Wanjiku later worked with several NGOs among them, Center for Health Solutions, National Organisation of Peer Educators, Women Fighting Aids in Kenya and Positive Young Women Voices.

In 2017, she took a shift from her advocacy career and joined the fashion industry where she became a key figure in fashion design. She established Pabaa Collections whose key area is African attire and African jewelry.

In 2018, life took a toll on her and she decided to drop out of school and focus on growing her business but also drop her medication.

“I stopped attending clinic and taking medication. I was tired, exhausted, angry and most probably frustrated. I defaulted for almost a year and my health deteriorated. I remember my friend taking me to hospital where I was put on care again. The very person who gives hope to the discouraged was here being given hope.
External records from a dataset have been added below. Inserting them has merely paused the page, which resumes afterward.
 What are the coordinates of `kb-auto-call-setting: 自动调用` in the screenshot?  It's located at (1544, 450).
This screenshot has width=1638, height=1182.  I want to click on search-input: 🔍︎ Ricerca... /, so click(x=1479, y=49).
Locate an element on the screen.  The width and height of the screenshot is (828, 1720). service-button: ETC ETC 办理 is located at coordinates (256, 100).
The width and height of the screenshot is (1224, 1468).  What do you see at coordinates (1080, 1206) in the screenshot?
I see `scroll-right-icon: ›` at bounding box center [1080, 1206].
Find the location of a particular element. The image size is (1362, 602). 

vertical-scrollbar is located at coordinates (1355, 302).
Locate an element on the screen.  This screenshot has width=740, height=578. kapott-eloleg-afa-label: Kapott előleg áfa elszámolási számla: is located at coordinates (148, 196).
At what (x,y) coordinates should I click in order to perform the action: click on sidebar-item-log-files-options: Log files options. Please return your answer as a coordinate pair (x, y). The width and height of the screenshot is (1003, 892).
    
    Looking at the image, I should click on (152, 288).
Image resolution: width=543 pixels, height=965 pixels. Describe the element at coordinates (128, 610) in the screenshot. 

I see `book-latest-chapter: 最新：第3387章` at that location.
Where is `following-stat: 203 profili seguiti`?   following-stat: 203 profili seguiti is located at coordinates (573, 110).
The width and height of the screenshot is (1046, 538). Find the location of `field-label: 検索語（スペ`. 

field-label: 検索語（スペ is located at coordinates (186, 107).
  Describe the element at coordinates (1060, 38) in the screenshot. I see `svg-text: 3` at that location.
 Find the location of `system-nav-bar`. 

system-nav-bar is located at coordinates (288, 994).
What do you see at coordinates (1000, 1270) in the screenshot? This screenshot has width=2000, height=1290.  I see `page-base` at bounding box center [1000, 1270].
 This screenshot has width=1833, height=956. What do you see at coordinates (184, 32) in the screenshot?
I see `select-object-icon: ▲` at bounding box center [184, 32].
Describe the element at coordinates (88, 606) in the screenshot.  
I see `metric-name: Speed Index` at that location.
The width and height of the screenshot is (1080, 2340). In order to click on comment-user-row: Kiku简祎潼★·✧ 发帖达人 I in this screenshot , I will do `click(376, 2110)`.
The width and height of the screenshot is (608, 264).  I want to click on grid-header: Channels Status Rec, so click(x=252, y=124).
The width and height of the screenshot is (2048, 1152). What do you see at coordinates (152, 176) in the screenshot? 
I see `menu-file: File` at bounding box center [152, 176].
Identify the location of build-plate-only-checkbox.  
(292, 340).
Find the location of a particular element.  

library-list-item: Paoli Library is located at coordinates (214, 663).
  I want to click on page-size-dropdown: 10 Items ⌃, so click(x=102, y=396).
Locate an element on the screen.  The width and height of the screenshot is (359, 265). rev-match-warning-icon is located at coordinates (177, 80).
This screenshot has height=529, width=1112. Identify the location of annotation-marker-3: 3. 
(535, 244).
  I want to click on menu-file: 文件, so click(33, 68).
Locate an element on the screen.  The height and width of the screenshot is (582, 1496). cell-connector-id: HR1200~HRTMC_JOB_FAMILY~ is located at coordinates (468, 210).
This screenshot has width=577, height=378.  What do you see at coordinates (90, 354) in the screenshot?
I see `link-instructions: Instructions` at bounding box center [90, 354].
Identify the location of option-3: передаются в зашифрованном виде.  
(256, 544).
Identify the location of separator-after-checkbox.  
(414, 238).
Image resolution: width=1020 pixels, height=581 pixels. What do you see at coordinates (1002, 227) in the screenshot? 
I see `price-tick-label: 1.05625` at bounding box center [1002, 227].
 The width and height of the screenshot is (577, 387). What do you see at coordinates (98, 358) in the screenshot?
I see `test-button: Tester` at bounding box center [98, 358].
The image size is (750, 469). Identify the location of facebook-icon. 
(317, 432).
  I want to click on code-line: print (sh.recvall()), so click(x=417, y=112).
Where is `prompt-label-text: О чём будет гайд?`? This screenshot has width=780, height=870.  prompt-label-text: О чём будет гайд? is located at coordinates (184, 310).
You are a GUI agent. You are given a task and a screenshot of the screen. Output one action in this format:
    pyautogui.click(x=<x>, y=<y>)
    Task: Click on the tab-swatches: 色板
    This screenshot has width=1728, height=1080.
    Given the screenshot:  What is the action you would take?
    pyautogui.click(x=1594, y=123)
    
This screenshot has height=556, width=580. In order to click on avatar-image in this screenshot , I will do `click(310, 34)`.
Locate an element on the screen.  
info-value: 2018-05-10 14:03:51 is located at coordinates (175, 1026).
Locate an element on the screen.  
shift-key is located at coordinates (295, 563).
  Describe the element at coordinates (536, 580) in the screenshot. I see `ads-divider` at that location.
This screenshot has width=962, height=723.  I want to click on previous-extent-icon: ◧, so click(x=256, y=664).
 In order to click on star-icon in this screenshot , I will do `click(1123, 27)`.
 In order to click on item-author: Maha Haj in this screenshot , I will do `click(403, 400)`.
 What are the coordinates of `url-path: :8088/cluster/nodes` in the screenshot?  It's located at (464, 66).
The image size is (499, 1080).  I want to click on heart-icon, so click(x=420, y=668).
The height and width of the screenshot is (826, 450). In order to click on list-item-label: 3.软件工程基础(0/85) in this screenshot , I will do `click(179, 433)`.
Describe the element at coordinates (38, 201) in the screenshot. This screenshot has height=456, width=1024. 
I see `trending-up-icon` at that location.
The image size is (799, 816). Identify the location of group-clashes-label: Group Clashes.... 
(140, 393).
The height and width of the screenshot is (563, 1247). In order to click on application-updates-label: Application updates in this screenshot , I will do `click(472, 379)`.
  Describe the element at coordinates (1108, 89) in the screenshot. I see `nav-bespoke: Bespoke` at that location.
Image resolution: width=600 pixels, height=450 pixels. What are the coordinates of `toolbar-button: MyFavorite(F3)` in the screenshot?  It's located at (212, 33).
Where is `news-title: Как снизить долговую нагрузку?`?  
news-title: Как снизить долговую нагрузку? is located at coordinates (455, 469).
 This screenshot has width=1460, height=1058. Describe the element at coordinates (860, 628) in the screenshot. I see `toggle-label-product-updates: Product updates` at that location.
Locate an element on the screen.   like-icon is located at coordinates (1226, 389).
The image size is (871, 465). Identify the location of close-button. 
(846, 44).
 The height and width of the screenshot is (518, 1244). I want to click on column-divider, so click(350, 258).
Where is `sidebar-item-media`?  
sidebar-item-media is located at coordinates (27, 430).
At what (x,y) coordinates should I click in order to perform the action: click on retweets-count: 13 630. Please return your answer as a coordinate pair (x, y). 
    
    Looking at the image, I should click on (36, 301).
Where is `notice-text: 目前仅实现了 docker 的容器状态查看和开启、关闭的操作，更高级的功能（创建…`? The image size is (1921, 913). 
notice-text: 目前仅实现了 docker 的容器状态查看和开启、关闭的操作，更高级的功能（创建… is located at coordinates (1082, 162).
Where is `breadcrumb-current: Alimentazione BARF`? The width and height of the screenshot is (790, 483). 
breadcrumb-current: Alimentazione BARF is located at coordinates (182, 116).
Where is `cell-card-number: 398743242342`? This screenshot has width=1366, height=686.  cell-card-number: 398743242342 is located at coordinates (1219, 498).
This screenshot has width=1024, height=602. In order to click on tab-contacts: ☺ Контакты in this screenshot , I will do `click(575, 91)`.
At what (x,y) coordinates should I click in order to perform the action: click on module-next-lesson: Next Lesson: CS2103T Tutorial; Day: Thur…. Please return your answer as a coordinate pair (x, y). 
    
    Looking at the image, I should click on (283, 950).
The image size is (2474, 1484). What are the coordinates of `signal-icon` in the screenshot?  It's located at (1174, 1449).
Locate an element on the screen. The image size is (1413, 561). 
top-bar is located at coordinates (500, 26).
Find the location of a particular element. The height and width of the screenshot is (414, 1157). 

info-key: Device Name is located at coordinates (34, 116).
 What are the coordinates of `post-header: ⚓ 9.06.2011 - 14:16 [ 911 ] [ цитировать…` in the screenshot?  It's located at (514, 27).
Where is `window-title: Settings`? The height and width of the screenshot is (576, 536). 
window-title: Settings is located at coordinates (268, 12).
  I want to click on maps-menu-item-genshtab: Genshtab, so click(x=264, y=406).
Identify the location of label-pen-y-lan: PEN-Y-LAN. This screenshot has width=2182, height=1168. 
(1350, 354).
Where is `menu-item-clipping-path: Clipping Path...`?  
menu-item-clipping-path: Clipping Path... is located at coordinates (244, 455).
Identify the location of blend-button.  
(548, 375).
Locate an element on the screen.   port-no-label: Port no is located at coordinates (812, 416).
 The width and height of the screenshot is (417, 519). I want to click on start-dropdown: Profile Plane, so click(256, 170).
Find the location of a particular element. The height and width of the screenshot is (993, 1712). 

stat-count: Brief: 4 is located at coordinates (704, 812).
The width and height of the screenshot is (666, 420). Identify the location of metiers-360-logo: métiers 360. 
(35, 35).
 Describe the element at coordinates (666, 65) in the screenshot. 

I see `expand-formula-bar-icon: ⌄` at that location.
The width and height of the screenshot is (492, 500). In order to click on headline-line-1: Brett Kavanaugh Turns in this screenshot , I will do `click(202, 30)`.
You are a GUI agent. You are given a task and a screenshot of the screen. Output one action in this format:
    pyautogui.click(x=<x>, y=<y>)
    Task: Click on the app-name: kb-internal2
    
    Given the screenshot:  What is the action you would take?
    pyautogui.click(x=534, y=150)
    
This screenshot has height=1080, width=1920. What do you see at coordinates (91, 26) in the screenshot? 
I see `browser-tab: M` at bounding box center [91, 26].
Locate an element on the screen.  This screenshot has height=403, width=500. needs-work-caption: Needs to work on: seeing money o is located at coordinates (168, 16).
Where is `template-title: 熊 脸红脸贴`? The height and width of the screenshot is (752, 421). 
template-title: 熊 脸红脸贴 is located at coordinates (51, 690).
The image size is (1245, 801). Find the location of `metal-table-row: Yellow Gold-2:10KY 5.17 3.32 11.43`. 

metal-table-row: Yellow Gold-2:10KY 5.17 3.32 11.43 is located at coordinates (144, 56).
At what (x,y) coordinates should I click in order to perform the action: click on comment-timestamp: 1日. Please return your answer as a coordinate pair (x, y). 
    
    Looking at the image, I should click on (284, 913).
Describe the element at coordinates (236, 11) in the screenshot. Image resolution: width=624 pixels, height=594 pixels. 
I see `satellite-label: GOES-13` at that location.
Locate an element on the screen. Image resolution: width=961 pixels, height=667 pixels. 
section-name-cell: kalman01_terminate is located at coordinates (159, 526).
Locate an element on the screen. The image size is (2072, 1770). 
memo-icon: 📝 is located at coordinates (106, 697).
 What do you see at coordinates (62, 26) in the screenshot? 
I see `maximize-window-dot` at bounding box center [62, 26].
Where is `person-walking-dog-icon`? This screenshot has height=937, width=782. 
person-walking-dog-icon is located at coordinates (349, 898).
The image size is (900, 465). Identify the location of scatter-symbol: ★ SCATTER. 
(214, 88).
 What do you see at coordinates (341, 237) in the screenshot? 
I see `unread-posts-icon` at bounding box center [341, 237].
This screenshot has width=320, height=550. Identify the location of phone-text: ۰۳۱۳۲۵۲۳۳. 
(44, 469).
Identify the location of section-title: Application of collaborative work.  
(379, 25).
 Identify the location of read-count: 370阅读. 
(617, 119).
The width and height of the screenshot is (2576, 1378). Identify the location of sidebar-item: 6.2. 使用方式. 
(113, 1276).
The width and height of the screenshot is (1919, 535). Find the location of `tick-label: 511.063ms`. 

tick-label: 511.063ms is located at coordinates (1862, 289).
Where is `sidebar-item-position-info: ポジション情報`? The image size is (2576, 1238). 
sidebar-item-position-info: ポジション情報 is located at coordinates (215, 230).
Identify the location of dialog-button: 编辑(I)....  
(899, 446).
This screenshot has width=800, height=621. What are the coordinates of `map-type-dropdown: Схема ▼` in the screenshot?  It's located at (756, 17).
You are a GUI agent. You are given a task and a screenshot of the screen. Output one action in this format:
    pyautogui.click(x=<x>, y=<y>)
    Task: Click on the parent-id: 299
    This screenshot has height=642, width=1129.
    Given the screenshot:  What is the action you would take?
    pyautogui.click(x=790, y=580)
“The health workers were disappointed. I had let them down. I never thought I’d make it, let alone make it out sane, but I did and through it all, I learnt that the human spirit possess strength that each and every one of us has the power to grow through our worst nightmares. Out of their support, I got back in good shape and went back to mentorship and of course achieved my undetectable status, this being my biggest achievement,” she told People Daily.

Having a close shave with death, she established ‘The Voice of a Black Child’, an online platform which allows those living with HIV to speak openly on issues affecting them that they would not talk about to other people.